Swallowing treatment well

Exercise tolerance test suggests the child can cope outside hospital with required daily activities.

The child and their parents or guardians understand about their condition:

Understand they have tuberculosis (TB)

Understand the duration of treatment required

Understand the need to take treatment daily, even if they are feeling well

Understand the consequences of stopping or interrupting their treatment

Understand the importance of nutrition, fresh air and activity to recovery.

HIV test done

Understand the result

Commenced on treatment if positive.

Family screening completed

Family members with TB are on treatment

Siblings under 5 years of age who are exposed but asymptomatic are on isoniazid preventative therapy.

Registration and ongoing treatment properly organised

Registered with the national TB Programme.

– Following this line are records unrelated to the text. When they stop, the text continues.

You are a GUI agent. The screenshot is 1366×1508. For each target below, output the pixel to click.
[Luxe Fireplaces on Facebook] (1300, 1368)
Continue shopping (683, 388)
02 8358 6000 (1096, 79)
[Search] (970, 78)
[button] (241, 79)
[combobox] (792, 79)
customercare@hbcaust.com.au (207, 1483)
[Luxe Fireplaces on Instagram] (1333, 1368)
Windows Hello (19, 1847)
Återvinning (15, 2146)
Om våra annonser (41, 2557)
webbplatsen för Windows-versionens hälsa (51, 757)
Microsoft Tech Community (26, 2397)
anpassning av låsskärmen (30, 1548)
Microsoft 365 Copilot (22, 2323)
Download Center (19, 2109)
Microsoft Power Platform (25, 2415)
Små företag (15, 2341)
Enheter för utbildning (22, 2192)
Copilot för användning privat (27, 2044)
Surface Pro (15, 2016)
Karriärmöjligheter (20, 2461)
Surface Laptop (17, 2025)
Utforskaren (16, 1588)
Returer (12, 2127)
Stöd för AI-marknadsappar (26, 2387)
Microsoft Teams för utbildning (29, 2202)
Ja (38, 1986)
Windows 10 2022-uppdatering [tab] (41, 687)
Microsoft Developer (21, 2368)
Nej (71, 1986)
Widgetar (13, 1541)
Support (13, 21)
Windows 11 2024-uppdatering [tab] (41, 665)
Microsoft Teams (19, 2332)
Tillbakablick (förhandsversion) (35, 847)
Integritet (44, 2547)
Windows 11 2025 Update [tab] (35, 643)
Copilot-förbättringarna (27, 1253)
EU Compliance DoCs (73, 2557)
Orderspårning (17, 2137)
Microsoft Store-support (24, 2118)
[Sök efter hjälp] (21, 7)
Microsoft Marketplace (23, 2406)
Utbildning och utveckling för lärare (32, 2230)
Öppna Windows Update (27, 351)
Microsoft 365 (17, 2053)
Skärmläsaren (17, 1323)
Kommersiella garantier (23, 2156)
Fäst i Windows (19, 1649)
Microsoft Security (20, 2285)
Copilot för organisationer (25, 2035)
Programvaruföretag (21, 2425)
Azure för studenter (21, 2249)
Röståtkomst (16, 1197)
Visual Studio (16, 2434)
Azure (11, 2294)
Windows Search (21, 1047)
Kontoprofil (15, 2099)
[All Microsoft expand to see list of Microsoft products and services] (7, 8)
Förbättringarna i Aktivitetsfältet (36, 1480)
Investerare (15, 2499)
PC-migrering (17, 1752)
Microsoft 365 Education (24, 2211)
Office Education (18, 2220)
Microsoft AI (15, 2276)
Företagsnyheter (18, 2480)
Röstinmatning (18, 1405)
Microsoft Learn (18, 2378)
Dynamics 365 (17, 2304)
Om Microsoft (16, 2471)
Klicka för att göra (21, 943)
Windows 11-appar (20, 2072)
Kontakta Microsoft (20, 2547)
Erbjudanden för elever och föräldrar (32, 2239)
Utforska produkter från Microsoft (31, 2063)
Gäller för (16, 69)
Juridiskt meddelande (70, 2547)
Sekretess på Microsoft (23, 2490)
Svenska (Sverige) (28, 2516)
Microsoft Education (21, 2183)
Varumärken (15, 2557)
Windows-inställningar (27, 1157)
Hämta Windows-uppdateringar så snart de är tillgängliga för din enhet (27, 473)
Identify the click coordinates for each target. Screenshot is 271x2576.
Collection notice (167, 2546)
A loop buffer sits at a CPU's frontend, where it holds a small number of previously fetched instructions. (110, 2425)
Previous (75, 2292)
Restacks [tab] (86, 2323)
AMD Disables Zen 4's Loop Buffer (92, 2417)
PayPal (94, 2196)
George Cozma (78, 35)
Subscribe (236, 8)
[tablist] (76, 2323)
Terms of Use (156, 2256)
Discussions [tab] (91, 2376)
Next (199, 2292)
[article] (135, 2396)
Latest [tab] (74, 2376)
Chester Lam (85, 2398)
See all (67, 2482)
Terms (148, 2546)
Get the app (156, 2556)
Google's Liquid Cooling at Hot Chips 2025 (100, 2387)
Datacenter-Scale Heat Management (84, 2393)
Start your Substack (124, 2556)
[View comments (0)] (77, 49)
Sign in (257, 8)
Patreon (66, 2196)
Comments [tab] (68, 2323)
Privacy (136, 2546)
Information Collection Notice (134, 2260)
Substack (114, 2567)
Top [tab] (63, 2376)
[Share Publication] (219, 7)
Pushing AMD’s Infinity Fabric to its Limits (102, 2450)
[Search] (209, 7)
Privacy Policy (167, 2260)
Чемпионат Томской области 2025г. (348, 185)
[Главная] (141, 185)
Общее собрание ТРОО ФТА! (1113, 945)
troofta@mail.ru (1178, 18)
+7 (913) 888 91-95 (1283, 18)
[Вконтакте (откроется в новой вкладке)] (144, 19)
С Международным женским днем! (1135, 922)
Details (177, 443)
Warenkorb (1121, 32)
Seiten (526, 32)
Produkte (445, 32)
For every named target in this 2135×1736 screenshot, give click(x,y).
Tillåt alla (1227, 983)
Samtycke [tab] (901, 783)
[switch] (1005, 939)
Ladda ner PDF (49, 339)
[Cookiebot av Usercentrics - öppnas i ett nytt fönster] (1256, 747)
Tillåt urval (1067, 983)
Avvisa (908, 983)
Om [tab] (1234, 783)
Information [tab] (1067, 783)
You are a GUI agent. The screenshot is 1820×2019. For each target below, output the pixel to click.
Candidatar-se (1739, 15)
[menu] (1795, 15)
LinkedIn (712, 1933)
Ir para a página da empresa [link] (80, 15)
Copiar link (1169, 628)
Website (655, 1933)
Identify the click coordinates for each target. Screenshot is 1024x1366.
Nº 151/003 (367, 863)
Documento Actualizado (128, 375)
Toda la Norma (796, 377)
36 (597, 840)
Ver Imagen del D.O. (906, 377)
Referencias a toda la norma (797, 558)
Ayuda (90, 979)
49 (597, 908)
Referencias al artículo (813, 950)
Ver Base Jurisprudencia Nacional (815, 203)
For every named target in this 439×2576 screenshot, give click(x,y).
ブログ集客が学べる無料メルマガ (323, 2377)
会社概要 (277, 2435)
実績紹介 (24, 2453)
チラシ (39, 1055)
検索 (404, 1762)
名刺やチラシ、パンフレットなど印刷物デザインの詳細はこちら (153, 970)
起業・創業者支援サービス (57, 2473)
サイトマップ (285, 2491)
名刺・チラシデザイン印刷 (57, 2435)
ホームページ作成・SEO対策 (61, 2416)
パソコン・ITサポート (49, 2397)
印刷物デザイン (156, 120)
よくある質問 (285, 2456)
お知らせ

The clinic in which the child will receive treatment has been identified, and it is certain that the clinic can provide the necessary therapy.

A directly observed treatment, short-course provider is identified, and has undergone education about his/her role.

Community-based or outpatient TB and rehabilitative healthcare is organised and the child is linked with this

Rehabilitation can continue in the community, with physiotherapy, growth monitoring, assessment of adherence and symptoms if services are in place.

An outreach nurse or health worker visits the child in their home

Assessment of the environment and its suitability for the child in that phase of treatment and rehabilitation.

Assessment of what else the family needs in terms of social, nutritional and financial support.

There are a number of barriers to care for children with chronic complex healthcare needs, including access to services if they live in rural areas, lack of chronic disease programmes, perceived competition for hospital beds and the ethics of setting limits on escalation of care. However, the gains that can be made in health and quality of life if children are provided with holistic comprehensive care by hospitals within their community and the support this can be to their families are immense.

Watt33 speculated that addressing the inverse care law in deprived communities required a personal doctor, who knew his or her patients well, could see their problems in the family and community context and worked with patients over a long time to reverse risks and prevent complications. A personal doctor or child health nurse who takes responsibility for providing, coordinating and monitoring care is also needed for the best outcomes in complicated childhood TB and other chronic paediatric illnesses. In the era of the Sustainable Development Goals children with chronic conditions deserve this, wherever they live.